◆ **DATA SHOWN**:
::::::::
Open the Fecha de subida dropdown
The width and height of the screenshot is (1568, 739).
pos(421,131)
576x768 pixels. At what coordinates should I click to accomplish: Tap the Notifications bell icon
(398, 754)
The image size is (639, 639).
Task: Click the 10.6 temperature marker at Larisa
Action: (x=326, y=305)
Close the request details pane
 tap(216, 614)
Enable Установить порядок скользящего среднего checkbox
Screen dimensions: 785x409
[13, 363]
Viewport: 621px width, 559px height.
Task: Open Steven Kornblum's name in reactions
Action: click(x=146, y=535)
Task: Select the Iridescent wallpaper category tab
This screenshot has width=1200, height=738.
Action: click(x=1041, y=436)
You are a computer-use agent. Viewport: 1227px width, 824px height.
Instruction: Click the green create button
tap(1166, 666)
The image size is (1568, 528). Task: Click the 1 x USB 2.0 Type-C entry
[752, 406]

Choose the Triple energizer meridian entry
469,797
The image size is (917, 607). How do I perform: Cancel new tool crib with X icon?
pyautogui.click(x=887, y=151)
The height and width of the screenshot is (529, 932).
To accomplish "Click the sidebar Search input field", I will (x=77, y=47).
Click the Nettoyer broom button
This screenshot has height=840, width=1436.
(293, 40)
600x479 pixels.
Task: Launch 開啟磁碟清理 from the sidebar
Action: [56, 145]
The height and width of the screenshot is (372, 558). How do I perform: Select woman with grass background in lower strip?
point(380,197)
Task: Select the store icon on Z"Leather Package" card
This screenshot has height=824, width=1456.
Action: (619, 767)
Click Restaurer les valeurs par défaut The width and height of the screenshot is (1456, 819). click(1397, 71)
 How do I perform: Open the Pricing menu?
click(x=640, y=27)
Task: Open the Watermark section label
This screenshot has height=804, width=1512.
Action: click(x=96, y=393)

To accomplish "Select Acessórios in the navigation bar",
::::::::
Copy everything from the start of the records down to the line containing "pos(421,131)", both ends included and requests kept as they are, and shift each number in the answer coordinates up by 137.

Open the Fecha de subida dropdown
The width and height of the screenshot is (1568, 739).
pos(558,268)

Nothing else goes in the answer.